=== Assignment ===
Among the entries below, only the lines starting at the one with "Open the hao123" and ending at the one with "Task: Click the warning icon on Groups tab", both included, are to be printed exactly.

(Stored items)
******

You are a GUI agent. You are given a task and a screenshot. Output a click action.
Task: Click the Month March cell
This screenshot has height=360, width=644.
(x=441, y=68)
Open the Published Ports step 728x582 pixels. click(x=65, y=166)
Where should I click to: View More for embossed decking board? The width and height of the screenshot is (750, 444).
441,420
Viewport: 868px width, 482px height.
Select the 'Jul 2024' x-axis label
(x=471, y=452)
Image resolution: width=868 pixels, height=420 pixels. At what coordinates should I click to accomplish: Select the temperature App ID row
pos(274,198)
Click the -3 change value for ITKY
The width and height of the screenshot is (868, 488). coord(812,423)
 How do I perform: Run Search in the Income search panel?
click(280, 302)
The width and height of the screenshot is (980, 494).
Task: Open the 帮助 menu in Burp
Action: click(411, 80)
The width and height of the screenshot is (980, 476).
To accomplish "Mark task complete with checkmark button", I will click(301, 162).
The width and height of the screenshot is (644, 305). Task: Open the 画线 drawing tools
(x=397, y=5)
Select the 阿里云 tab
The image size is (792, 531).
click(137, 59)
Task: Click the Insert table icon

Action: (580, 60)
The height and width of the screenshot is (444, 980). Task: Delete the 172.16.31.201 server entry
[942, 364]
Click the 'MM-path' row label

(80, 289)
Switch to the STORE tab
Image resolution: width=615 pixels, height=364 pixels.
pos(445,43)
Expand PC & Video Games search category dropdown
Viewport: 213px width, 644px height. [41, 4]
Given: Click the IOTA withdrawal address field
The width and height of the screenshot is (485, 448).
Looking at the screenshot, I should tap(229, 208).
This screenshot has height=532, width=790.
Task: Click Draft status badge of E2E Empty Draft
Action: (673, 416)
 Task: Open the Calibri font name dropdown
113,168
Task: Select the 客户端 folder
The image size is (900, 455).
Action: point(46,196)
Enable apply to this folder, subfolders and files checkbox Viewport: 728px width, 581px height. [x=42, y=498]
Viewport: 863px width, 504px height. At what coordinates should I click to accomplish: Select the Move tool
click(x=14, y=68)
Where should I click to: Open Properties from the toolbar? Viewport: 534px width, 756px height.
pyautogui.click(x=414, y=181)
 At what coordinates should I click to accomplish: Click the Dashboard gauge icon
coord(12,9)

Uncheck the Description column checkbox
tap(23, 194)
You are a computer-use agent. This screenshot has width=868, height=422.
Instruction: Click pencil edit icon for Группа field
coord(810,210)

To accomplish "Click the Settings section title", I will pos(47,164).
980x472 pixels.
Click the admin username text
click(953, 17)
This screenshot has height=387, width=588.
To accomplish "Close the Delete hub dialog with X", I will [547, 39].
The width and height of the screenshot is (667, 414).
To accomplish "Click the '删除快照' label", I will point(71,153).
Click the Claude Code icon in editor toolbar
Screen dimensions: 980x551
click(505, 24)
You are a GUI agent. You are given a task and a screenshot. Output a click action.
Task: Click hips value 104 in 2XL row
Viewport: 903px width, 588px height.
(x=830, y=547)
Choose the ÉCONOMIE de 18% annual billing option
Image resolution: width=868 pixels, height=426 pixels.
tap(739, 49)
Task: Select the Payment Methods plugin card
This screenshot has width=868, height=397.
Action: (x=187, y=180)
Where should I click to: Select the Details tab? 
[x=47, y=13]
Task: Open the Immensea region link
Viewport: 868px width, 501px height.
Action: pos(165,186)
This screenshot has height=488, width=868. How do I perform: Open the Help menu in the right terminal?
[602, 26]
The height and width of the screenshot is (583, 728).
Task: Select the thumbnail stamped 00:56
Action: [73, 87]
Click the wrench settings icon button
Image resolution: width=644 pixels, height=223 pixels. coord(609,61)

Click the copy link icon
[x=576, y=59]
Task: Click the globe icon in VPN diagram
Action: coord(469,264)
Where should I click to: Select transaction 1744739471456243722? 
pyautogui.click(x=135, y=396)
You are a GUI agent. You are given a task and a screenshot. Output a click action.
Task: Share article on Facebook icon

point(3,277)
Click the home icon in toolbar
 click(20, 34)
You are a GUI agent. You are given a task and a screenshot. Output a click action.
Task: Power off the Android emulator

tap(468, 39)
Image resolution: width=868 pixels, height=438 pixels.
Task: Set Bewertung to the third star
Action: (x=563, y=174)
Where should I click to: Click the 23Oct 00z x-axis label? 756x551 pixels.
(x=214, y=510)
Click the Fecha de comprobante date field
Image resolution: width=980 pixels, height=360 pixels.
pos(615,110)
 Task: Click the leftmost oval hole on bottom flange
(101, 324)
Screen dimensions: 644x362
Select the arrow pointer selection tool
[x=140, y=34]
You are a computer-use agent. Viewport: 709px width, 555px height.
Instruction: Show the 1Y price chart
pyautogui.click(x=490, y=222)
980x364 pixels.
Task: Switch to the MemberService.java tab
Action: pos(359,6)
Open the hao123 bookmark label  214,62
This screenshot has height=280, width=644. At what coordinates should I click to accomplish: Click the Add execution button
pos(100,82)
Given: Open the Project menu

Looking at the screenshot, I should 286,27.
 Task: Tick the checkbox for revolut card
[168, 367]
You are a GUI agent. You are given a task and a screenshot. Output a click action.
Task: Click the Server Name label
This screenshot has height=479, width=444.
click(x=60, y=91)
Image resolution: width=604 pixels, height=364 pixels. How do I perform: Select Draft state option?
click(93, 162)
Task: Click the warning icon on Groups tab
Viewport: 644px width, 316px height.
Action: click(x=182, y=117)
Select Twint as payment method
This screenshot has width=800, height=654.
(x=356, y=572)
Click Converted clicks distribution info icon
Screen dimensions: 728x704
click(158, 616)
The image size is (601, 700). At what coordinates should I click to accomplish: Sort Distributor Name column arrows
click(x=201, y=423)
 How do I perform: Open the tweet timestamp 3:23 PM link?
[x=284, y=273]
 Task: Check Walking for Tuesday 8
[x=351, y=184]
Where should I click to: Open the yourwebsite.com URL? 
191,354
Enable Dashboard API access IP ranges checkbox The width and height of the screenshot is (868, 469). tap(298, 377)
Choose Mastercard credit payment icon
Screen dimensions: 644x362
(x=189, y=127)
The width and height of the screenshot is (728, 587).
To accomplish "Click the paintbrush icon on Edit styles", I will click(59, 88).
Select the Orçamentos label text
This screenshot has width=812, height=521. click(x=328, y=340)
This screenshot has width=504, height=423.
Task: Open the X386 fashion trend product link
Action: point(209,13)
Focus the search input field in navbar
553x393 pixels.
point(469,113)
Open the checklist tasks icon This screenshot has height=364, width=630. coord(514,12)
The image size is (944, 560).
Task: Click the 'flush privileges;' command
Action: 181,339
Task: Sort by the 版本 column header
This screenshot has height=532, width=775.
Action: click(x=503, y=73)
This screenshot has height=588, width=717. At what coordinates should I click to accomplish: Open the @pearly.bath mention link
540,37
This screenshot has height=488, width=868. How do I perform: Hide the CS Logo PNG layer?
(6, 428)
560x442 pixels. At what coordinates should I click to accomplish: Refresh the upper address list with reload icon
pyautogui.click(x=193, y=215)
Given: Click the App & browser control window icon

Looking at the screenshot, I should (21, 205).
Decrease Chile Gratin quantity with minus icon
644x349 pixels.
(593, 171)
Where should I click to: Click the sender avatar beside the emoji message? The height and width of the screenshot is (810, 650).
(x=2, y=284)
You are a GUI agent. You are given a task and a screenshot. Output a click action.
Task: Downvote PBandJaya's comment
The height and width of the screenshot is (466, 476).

******

=== Solution for this problem ===
Open the hao123 bookmark label  214,62
This screenshot has height=280, width=644. At what coordinates should I click to accomplish: Click the Add execution button
pos(100,82)
Given: Open the Project menu

Looking at the screenshot, I should 286,27.
 Task: Tick the checkbox for revolut card
[168, 367]
You are a GUI agent. You are given a task and a screenshot. Output a click action.
Task: Click the Server Name label
This screenshot has height=479, width=444.
click(x=60, y=91)
Image resolution: width=604 pixels, height=364 pixels. How do I perform: Select Draft state option?
click(93, 162)
Task: Click the warning icon on Groups tab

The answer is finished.